• _What you should do_
Copy the rows from the line containing "Image resolution: width=518" to the line containing "Action: (184, 164)", both included, switching "thumbnail" to "preview" and leaving all else unchanged.

## Begin Raw records

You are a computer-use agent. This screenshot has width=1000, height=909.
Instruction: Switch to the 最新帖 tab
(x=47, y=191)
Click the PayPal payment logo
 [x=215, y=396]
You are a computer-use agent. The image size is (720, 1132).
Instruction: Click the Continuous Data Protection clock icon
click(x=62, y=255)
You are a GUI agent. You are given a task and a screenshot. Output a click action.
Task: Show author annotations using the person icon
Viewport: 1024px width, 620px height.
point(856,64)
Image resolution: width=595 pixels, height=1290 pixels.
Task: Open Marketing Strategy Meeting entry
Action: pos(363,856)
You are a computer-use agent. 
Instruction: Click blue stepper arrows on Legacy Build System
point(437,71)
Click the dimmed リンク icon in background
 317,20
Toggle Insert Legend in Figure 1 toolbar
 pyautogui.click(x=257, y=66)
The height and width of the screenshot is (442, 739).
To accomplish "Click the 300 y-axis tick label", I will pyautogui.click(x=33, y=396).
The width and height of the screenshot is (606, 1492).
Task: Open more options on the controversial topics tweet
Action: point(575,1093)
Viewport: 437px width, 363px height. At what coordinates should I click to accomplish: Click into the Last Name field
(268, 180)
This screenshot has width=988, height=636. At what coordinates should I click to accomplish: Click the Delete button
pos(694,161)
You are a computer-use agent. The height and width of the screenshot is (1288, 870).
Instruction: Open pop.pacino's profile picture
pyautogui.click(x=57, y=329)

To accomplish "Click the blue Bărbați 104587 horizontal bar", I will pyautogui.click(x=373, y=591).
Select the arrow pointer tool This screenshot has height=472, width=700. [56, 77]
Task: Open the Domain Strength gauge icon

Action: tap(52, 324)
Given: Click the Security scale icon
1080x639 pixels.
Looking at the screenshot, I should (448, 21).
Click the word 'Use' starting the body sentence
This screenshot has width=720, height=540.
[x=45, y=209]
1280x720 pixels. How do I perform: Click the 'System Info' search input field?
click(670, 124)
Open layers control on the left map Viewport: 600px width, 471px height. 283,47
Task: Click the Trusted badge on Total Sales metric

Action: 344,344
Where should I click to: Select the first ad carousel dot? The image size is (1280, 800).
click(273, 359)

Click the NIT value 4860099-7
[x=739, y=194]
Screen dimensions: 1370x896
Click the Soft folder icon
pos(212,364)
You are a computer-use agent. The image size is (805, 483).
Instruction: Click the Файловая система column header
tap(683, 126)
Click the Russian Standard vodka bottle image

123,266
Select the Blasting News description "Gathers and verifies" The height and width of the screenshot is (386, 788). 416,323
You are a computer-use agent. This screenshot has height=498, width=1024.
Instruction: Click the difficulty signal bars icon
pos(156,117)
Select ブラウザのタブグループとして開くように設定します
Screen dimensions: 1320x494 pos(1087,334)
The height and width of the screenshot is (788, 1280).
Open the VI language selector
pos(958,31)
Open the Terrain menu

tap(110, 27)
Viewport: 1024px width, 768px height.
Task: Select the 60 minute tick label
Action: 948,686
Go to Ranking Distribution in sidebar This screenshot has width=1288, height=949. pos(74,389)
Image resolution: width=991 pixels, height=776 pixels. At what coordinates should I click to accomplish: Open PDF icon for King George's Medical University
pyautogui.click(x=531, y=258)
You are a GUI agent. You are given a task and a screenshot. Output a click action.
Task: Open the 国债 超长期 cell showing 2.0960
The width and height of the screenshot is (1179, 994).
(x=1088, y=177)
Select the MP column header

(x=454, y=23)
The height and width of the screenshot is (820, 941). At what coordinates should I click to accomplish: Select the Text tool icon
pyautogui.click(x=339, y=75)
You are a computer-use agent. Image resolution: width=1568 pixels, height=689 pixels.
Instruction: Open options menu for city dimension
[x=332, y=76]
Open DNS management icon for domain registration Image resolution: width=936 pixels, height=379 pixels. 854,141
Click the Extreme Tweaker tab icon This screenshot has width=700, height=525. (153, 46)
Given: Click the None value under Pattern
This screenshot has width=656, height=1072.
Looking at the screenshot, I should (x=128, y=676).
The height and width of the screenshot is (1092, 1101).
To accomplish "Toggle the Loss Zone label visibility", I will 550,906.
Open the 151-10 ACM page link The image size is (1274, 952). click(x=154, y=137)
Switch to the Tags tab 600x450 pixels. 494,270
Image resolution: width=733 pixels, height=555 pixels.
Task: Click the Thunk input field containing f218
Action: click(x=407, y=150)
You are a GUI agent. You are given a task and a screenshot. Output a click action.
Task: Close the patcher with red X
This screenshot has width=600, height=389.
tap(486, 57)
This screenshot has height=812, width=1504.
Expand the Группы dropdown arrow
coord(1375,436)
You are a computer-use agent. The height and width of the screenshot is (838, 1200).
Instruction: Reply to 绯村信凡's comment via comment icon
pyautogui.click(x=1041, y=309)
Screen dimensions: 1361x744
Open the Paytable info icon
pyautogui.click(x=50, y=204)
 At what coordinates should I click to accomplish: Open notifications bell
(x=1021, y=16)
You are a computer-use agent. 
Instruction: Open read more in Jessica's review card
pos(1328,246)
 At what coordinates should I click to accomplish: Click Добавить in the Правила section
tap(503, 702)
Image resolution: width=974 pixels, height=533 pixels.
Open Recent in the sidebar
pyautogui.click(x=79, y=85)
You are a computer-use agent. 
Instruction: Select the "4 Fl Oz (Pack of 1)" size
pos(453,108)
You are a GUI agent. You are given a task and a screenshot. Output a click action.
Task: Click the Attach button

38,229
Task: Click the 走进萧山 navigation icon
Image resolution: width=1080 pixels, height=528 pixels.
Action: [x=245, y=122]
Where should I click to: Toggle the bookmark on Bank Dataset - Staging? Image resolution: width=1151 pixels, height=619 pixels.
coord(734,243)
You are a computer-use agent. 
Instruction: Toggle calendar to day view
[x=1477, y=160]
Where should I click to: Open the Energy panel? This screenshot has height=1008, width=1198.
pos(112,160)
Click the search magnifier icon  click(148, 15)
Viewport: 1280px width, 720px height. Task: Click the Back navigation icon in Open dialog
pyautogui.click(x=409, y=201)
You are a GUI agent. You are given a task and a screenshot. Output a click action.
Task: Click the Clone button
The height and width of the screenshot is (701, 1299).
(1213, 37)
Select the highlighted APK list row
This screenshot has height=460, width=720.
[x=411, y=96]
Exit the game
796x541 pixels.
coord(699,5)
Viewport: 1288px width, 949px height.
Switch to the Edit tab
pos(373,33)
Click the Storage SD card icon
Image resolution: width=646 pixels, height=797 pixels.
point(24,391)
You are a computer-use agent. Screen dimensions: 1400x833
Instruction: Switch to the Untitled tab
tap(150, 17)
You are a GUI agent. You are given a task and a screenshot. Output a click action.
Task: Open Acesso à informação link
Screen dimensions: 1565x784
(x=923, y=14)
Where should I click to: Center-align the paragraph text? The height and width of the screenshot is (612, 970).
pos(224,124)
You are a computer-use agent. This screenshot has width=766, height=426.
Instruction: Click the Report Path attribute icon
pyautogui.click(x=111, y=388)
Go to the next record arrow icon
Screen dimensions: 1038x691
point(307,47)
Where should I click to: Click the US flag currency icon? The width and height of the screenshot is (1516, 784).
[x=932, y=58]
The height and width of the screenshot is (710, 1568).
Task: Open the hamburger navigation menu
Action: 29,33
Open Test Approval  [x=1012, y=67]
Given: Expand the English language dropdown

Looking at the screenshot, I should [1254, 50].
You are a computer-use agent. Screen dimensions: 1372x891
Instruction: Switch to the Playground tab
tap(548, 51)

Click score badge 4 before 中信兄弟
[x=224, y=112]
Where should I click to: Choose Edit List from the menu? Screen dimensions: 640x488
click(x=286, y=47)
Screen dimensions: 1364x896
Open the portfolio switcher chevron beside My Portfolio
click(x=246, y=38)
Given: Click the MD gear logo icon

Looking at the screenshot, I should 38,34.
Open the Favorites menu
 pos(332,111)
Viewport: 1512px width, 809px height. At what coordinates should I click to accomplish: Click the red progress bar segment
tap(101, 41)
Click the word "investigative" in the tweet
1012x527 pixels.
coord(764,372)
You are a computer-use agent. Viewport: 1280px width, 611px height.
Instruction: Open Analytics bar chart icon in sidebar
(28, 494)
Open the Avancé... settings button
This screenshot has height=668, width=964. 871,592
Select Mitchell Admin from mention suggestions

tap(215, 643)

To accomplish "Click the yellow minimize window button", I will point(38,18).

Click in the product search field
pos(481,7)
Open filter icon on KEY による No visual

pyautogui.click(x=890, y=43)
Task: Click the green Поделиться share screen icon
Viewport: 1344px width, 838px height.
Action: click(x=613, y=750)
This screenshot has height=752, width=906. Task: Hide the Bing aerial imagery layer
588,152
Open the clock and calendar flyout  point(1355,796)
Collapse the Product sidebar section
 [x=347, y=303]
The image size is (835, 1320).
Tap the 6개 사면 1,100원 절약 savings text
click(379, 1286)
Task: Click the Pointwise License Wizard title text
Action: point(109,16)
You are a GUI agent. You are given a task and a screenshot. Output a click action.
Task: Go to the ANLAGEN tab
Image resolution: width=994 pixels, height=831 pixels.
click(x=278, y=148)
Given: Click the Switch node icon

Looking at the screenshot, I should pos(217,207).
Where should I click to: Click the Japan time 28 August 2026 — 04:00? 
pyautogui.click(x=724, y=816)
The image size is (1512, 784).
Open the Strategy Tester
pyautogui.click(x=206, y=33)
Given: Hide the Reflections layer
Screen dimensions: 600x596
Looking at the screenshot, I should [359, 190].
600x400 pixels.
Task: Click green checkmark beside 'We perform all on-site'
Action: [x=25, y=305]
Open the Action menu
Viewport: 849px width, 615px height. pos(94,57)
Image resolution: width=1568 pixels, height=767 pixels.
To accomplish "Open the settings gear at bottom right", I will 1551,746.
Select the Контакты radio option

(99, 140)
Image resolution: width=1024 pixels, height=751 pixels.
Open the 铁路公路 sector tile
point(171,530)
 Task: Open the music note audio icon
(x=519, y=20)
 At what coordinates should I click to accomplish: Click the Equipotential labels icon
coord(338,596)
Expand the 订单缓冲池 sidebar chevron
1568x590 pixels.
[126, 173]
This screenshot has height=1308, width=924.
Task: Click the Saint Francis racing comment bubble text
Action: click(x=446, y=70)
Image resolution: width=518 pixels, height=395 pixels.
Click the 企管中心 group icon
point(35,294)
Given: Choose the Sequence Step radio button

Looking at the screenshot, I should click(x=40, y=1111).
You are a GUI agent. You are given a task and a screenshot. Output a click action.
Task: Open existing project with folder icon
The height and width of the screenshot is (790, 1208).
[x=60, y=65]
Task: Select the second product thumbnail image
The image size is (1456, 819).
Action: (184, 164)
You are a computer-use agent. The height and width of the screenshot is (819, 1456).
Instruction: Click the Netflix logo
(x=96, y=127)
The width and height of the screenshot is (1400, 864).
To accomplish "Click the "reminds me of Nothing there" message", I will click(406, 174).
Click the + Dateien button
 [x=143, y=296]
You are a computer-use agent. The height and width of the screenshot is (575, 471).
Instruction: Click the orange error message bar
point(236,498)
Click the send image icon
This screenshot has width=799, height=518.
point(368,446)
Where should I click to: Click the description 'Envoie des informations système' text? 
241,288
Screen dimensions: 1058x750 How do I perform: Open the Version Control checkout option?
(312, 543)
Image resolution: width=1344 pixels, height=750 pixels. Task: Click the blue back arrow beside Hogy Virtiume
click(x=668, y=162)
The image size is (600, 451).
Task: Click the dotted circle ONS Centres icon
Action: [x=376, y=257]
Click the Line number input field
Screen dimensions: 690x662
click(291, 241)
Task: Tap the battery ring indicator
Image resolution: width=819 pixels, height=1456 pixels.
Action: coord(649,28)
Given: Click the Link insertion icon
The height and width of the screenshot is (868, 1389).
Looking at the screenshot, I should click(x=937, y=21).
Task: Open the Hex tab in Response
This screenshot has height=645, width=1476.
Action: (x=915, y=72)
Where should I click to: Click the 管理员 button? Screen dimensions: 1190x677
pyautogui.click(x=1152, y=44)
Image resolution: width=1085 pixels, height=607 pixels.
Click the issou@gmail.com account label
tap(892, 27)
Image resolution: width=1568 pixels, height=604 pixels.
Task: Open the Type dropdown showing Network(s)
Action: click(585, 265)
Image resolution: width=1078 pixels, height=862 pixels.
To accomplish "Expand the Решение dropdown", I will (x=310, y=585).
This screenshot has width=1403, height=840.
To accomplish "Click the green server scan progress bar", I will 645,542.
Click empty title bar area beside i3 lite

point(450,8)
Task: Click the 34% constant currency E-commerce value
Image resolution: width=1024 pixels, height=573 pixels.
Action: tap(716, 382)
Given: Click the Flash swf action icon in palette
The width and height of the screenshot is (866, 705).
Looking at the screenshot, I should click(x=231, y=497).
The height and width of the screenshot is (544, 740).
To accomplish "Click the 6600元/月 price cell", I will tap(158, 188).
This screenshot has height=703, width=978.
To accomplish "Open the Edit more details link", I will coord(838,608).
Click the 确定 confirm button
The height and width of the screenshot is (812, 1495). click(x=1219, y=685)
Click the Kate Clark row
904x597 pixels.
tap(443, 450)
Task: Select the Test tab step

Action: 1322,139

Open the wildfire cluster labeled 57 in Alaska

## End Raw records

• _Exercise result_
Image resolution: width=518 pixels, height=395 pixels.
Click the 企管中心 group icon
point(35,294)
Given: Choose the Sequence Step radio button

Looking at the screenshot, I should click(x=40, y=1111).
You are a GUI agent. You are given a task and a screenshot. Output a click action.
Task: Open existing project with folder icon
The height and width of the screenshot is (790, 1208).
[x=60, y=65]
Task: Select the second product preview image
The image size is (1456, 819).
Action: (184, 164)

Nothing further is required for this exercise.